The U.S. military has concluded that no war crimes were committed by those involved in the bombing of a charity hospital in northern Afghanistan last year.
"The label 'war crimes' is typically reserved for intentional acts – intentionally targeting civilians or intentionally targeting protected objects," Army Gen. Joseph Votel, commander of U.S. Central Command, said at a briefing.
"The investigation concluded that the personnel involved did not know that they were striking a medical facility," he said. "The intended target was an insurgent-controlled site which was approximately 400 meters away from the MSF Trauma Center."
Votel also said the investigation found that although some insurgents were treated at the hospital, it was not being used as a "base for operations,” as some have speculated.
The Oct. 3 strike killed 42 people and injured 229, according to Medecins Sans Frontieres, or Doctors Without Borders, which was running the hospital in the city of Kunduz.
But the investigation did identify 16 U.S. service members whose conduct "warranted consideration for appropriate administrative or disciplinary action," including a general officer, according to a Centcom summary of the investigation.
Then-commander of U.S. forces in Afghanistan, Army Gen. John Campbell, who is now retired, took action against 12 of the 16, including suspension, removal from command, letters of reprimand, formal counseling, and extensive retraining.
The other four, as well as the general officer, were sent out of Afghanistan and referred to Votel, who was then the commander of U.S. Special Operations Command. Votel wrote four letters of reprimand and admonishment and ordered boards to evaluate the flight certification of three aircrew members.
One service member was referred to the commander of Army Special Operations Command, which issued a letter of reprimand and directed he undergo job recertification.
The service members’ names will not be released, Votel said.
"It is important to point out that these adverse administrative actions can carry severe repercussions on the careers and professional qualifications of these individuals that could include denial of promotion or advancement … and possible separation from the service," Votel said.
Votel said the disciplinary actions were "appropriate" in light of the unintentional nature of the bombing and other mitigating factors, such as the intense combat situation and equipment failures that affected the mission.
Overall, the investigation concluded that a combination of human errors, including poor communication, coordination and situational awareness, and process and equipment failures were responsible for the bombing.
The investigation found that on Oct. 2, Afghan forces decided to attack an insurgent-controlled site and requested air support from the U.S. Special Forces on the ground there.
The aircraft crew of the AC-130 gunship launched 69 minutes earlier than planned due to an emergency call and could not receive all the normal information before the mission began.

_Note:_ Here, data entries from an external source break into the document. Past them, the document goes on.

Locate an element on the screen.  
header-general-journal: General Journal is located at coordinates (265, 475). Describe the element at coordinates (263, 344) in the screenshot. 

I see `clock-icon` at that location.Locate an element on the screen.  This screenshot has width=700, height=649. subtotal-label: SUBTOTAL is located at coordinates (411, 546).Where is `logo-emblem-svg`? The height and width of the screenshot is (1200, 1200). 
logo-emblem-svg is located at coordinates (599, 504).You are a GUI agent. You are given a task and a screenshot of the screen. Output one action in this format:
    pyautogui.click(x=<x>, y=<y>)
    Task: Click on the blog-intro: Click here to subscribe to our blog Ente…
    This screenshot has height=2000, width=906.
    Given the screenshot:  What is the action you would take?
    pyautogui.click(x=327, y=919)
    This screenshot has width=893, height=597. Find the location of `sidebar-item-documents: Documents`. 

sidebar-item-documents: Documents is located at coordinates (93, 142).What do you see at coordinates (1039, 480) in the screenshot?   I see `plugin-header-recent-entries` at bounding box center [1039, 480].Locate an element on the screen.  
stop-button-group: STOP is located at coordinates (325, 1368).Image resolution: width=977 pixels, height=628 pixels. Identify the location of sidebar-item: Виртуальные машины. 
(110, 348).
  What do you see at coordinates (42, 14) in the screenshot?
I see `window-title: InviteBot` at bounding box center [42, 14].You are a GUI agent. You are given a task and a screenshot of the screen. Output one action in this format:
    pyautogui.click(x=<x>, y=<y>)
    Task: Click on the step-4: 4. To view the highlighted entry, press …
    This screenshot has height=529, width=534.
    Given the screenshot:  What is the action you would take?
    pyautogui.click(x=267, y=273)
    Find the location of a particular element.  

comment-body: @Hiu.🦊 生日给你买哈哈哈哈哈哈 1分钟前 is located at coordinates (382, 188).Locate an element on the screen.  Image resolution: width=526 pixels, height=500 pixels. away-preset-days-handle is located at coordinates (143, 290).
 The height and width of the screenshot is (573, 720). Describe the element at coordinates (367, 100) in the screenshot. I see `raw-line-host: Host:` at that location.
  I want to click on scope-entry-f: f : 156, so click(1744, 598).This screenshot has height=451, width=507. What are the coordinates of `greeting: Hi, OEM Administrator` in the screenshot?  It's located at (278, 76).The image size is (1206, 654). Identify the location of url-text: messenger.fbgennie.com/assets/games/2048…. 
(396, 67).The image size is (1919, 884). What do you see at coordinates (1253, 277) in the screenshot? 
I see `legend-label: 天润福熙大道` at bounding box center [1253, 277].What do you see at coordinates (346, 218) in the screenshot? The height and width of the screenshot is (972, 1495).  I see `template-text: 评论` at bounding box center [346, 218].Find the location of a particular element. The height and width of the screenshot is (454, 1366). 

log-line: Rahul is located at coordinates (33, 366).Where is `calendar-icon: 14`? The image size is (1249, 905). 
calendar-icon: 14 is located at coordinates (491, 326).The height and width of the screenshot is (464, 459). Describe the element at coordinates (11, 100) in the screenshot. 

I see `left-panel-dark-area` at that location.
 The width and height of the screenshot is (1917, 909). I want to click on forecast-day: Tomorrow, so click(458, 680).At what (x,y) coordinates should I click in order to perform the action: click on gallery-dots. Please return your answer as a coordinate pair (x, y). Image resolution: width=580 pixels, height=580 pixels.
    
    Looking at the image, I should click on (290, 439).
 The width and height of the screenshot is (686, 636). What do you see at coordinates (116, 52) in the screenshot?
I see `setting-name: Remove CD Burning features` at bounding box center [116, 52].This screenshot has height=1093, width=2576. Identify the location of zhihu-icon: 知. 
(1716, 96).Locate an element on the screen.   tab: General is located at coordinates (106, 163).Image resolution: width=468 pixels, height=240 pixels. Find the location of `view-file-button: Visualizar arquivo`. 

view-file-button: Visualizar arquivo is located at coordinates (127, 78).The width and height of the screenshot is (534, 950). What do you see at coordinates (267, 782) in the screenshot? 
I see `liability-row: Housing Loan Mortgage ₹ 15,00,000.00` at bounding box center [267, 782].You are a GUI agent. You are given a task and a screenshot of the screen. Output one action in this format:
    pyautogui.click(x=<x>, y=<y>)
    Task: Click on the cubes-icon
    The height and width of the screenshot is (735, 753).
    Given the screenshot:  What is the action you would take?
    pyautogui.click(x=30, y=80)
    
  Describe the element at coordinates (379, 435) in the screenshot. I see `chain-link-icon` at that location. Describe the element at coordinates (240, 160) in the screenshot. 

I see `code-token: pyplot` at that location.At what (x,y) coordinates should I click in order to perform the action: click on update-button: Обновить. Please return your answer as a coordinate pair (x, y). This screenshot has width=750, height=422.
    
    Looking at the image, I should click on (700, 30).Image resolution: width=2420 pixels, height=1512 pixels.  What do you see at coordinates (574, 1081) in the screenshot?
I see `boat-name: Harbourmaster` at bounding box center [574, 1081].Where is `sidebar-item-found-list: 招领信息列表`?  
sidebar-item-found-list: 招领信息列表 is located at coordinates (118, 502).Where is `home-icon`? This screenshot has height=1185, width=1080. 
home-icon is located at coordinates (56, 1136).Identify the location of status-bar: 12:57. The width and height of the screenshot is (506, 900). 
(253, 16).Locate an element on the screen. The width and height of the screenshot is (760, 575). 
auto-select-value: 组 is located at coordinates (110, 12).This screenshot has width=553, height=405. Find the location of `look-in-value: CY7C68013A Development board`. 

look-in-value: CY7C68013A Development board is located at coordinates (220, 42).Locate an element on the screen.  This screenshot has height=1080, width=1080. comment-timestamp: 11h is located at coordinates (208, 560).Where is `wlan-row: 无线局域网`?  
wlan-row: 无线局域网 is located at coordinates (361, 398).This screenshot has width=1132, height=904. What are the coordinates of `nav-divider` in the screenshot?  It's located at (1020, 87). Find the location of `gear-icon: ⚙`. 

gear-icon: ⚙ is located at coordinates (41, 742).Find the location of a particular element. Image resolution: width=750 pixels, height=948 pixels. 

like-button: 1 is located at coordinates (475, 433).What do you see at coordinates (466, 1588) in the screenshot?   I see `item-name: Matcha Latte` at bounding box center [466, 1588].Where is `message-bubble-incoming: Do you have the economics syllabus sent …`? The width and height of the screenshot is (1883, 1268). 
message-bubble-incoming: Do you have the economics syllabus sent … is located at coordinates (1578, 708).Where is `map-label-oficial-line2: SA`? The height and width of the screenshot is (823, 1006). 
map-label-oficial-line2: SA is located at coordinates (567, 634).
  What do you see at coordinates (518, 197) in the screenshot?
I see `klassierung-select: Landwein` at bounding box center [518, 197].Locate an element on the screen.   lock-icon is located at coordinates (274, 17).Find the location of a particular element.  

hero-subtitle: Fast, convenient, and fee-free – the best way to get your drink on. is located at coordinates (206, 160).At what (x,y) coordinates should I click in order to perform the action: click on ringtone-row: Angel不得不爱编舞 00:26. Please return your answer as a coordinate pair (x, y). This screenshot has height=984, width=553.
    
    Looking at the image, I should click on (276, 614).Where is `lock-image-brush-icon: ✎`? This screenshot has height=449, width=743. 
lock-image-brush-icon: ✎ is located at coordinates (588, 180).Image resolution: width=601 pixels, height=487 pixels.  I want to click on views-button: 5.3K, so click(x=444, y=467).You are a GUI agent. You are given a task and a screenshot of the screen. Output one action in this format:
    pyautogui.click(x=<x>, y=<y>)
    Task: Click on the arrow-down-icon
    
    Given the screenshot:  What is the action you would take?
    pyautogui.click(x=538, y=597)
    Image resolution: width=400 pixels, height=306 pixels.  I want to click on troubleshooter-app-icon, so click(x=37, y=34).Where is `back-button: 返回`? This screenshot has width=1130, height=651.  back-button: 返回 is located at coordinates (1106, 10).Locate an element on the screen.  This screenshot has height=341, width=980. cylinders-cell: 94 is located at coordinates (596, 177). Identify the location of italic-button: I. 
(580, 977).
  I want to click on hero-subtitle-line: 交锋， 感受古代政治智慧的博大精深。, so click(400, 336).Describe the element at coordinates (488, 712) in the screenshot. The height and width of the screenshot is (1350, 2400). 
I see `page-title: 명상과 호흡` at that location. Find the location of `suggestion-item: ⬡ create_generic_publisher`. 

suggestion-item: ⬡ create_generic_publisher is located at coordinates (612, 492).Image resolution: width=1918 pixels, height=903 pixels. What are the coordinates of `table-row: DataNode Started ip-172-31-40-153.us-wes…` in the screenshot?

Additionally, a critical communications system on the aircraft failed, rendering it unable to receive updates from multiple command headquarters, the investigation found.
The aircraft came under fire by a surface-to-air missile after arriving in the area and had to take defensive measures that degraded its ability to locate ground targets, the investigation found.
Coordinates provided to the crew led to an open airfield instead of the insurgent-controlled site. After then trying to identify the right target, the aircrew misidentified the correct site for the nearby hospital and began firing.
"Following several attempts to clarify which structure was the actual target requested,” the aircrew directed its weapons on the hospital, which "generally matched the general physical description of the Taliban-controlled target structure which was approximately 400 meters away," the report said.
Votel stressed several times at the briefing that U.S. forces deployed to Kunduz to support Afghan troops were engaged in four consecutive days of heavy combat with Taliban forces who had overrun the city and were fatigued, contributing to the incident.
"These factors contributed to the 'fog of war,' which is the uncertainty often encountered during combat operations," he said.
After Votel's briefing, Doctors Without Borders continued to call for an "independent and impartial" investigation and said it did not matter whether the bombing was "intentional" or not.
“Today’s briefing amounts to an admission of an uncontrolled military operation in a densely populated urban area, during which U.S. forces failed to follow the basic laws of war,” said Meinie Nicolai, the organization’s president. “It is incomprehensible that, under the circumstances described by the U.S., the attack was not called off.”
“The threshold that must be crossed for this deadly incident to amount to a grave breach of international humanitarian law is not whether it was intentional or not,” Nicolai said.
“With multinational coalitions fighting with different rules of engagement across a wide spectrum of wars today, whether in Afghanistan, Syria, or Yemen, armed groups cannot escape their responsibilities on the battlefield simply by ruling out the intent to attack a protected structure such as a hospital.”
Nicolai also said the administrative punishments are "out of proportion" to the destruction of the facility, the deaths of 42 people, including 14 staff members, and the wounding of dozens others.
The investigation summary said the U.S. military has made 170 condolence payments and will spend $5.7 million to rebuild the hospital.